WHAT THIS TASK INVOLVES:
Every record must be given again word for word; no picture belongs in the copy.

GIVEN DATA:
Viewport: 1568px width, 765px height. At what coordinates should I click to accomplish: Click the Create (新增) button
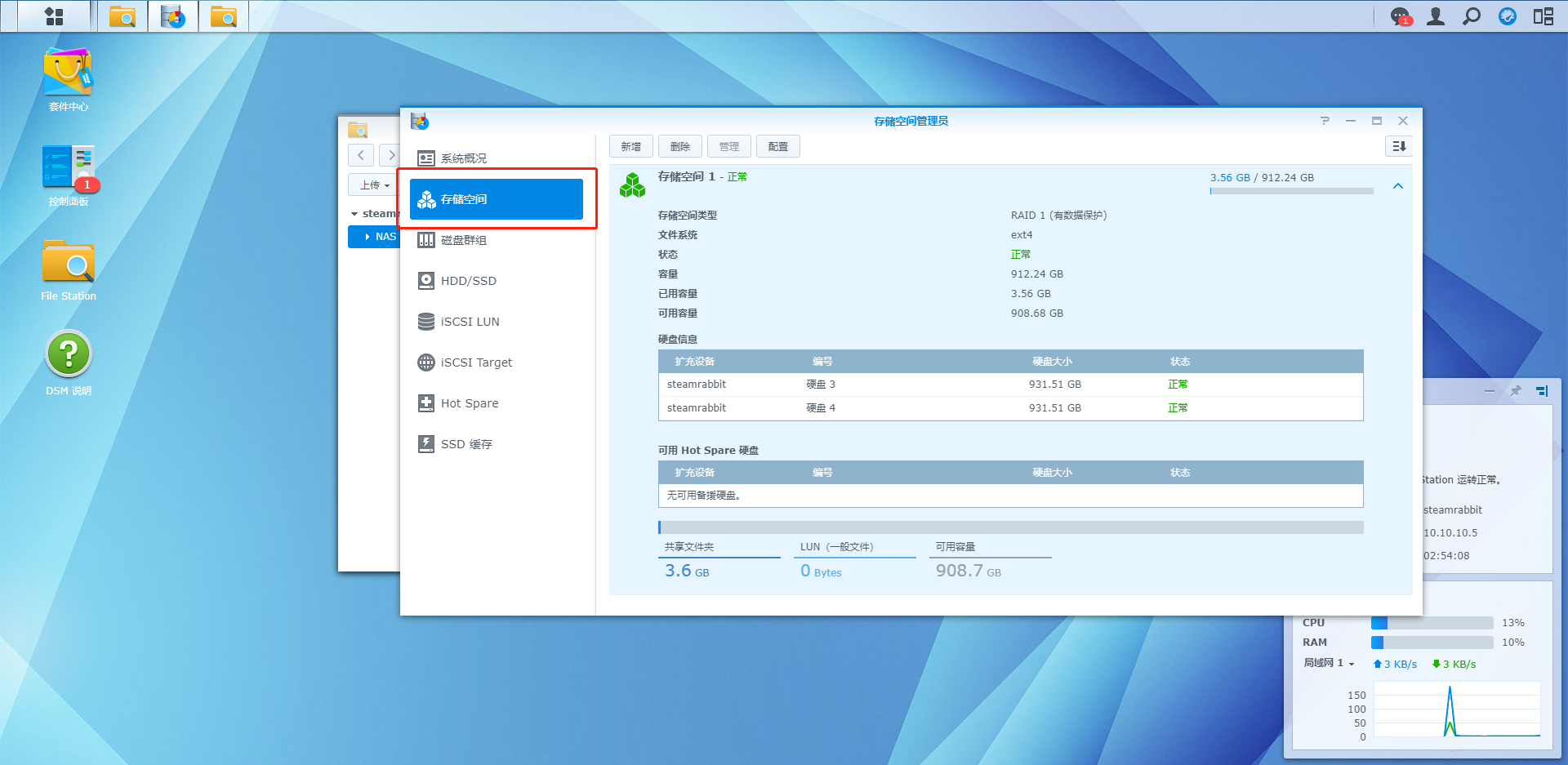631,147
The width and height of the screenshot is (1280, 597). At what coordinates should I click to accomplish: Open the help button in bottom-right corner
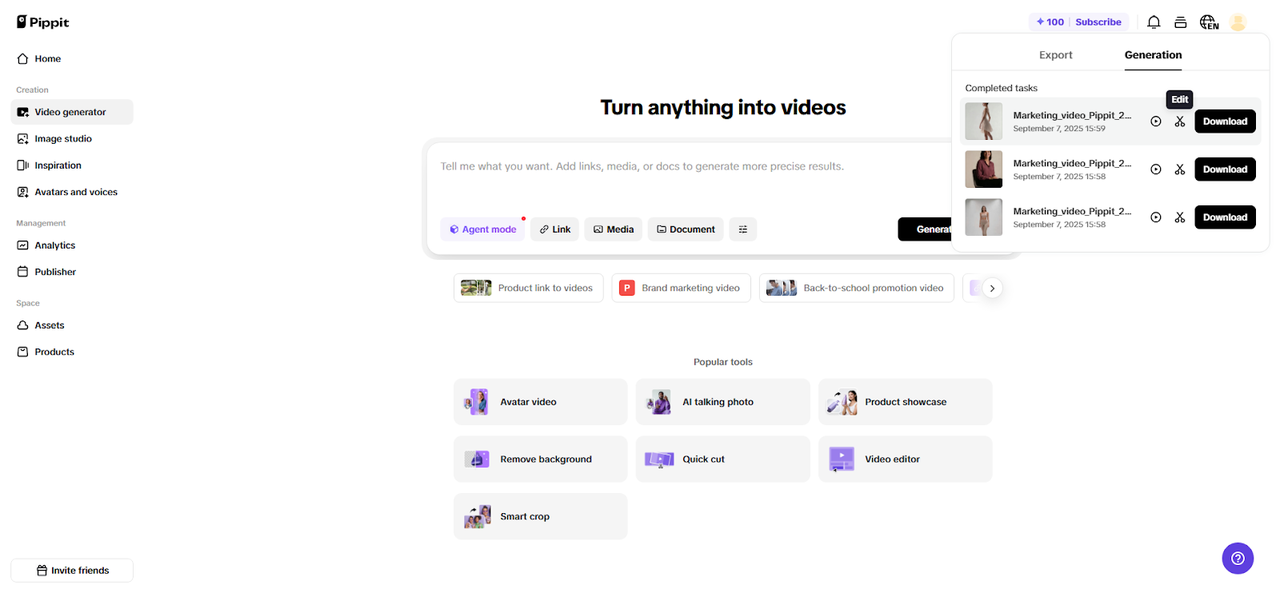click(x=1237, y=558)
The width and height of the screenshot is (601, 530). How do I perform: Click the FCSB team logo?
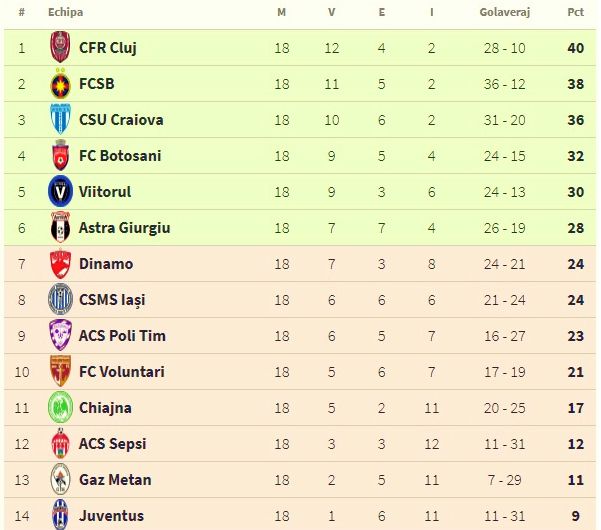60,84
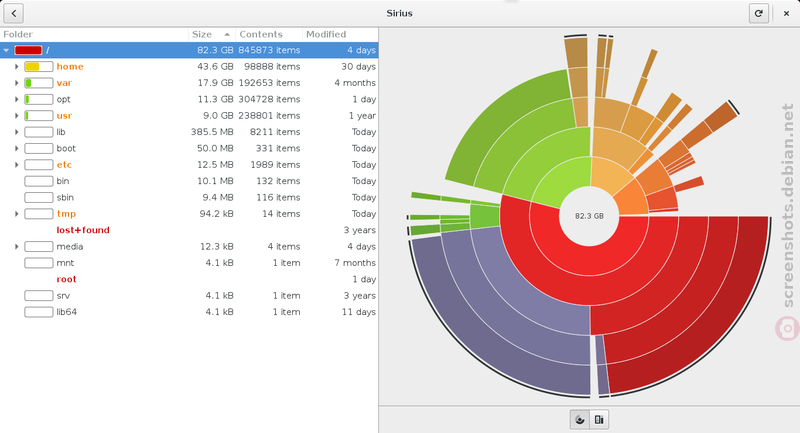This screenshot has height=433, width=800.
Task: Switch to rings chart view
Action: [x=580, y=420]
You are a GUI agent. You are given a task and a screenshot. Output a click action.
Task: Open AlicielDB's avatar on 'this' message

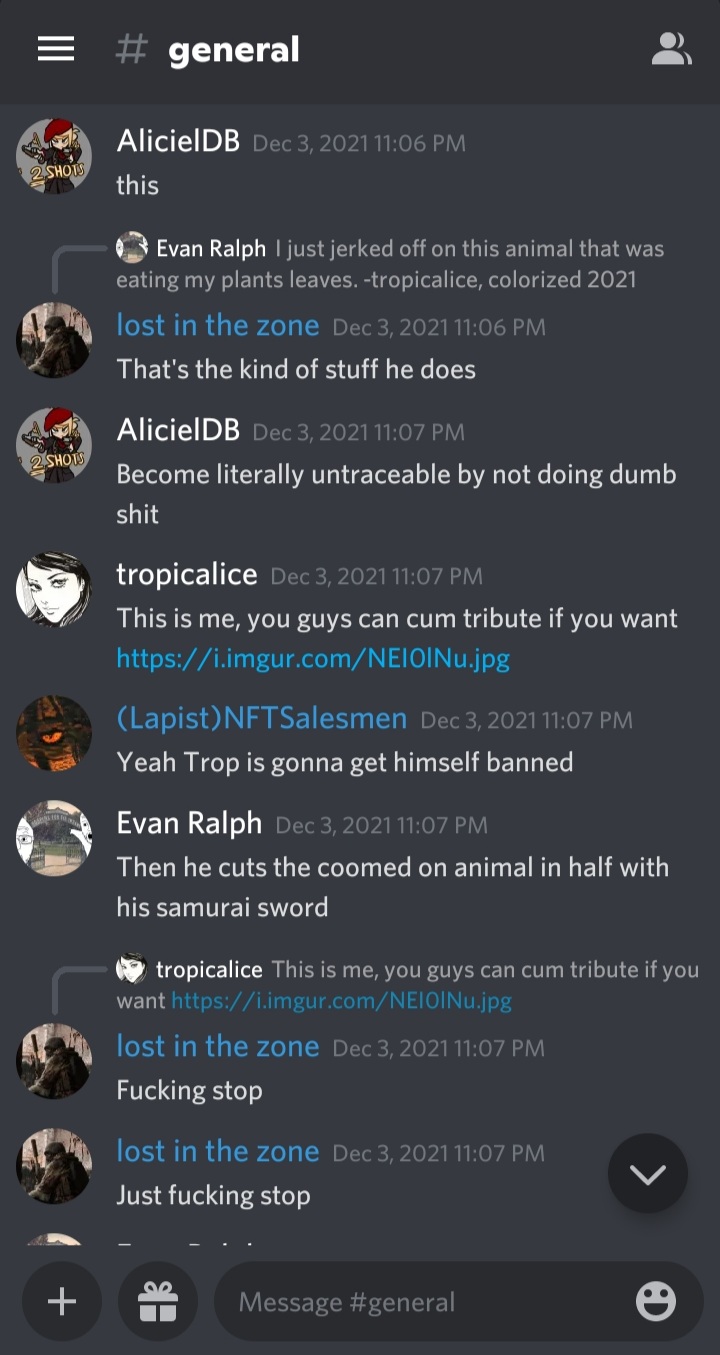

ANSWER TO THIS TASK:
Viewport: 1568px width, 765px height. At what coordinates should I click to accomplish: Click the Create (新增) button
631,147
The width and height of the screenshot is (1280, 597). At what coordinates should I click to accomplish: Open the help button in bottom-right corner
click(x=1237, y=558)
The width and height of the screenshot is (601, 530). How do I perform: Click the FCSB team logo?
60,84
This screenshot has height=433, width=800.
Task: Switch to rings chart view
Action: [x=580, y=420]
You are a GUI agent. You are given a task and a screenshot. Output a click action.
Task: Open AlicielDB's avatar on 'this' message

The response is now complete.